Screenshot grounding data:
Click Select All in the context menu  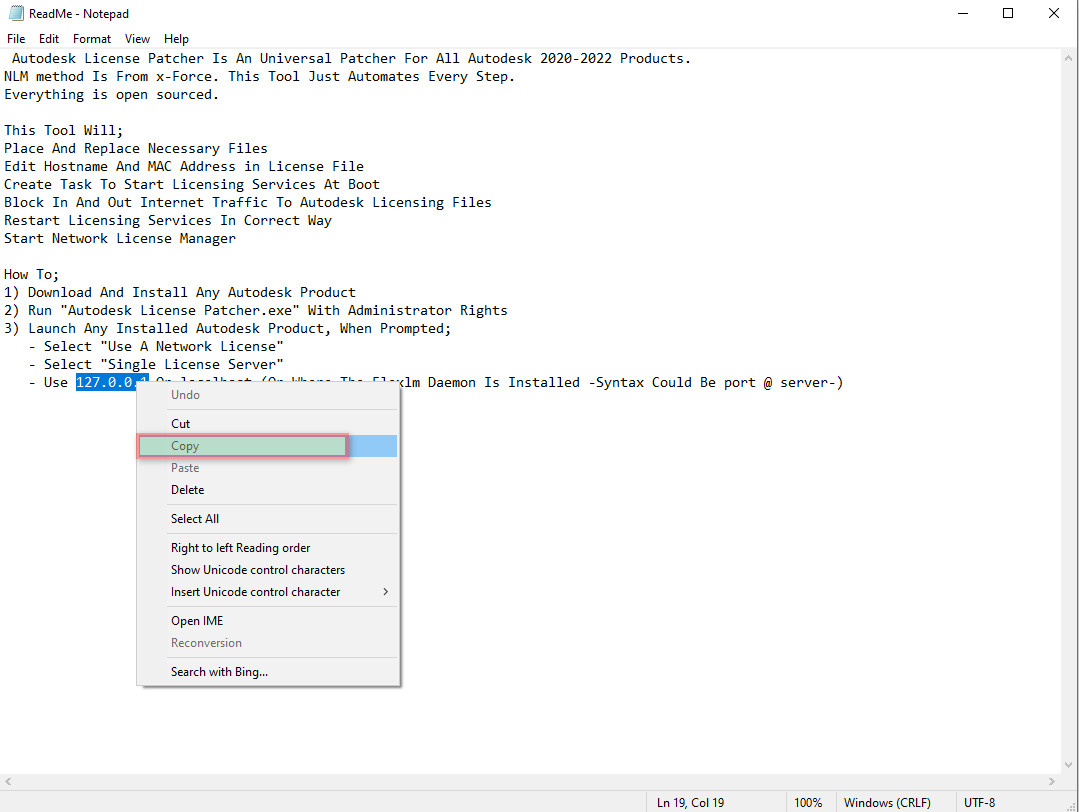point(195,519)
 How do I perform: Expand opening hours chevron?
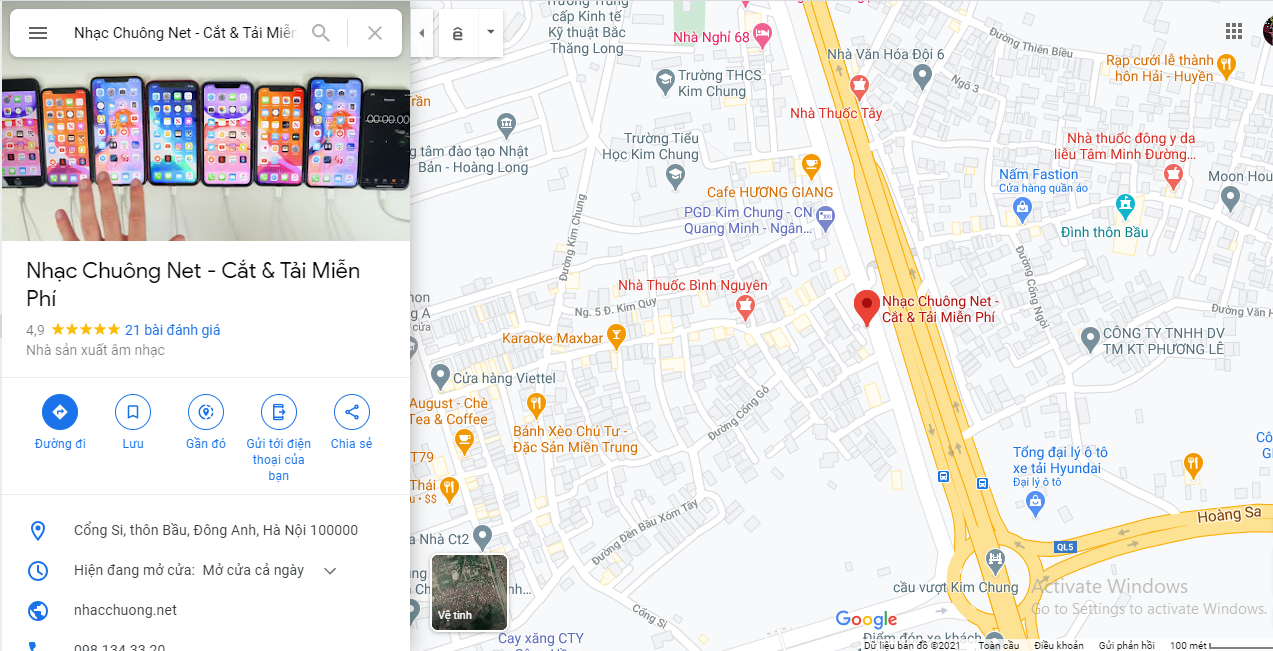[x=330, y=571]
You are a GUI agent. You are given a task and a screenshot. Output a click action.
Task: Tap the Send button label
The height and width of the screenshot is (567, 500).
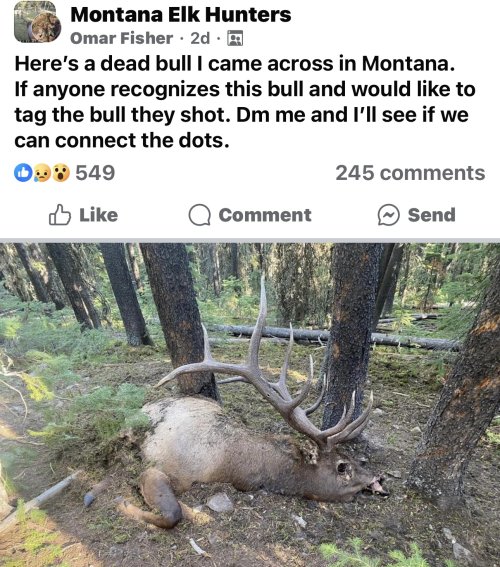click(432, 215)
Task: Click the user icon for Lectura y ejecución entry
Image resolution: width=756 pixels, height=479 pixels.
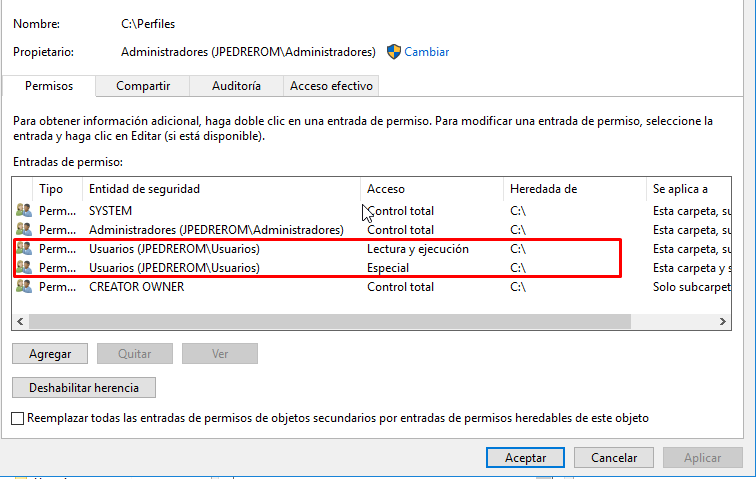Action: [24, 249]
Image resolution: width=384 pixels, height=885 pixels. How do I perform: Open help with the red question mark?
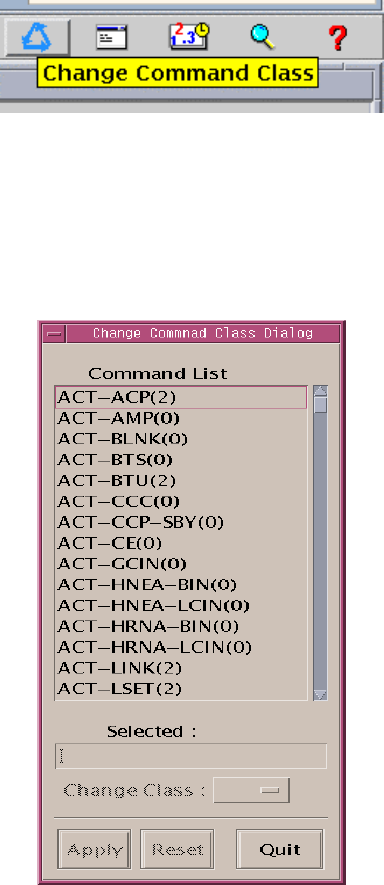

(Activity): Begin with the line that has "Task: Tap the Send button label" and continue to the last line of the entries, printing each line exactly and nothing else; include both ends and skip the pictures.

(Task output):
Task: Tap the Send button label
The height and width of the screenshot is (567, 500).
click(432, 215)
Task: Click the user icon for Lectura y ejecución entry
Image resolution: width=756 pixels, height=479 pixels.
Action: [24, 249]
Image resolution: width=384 pixels, height=885 pixels. How do I perform: Open help with the red question mark?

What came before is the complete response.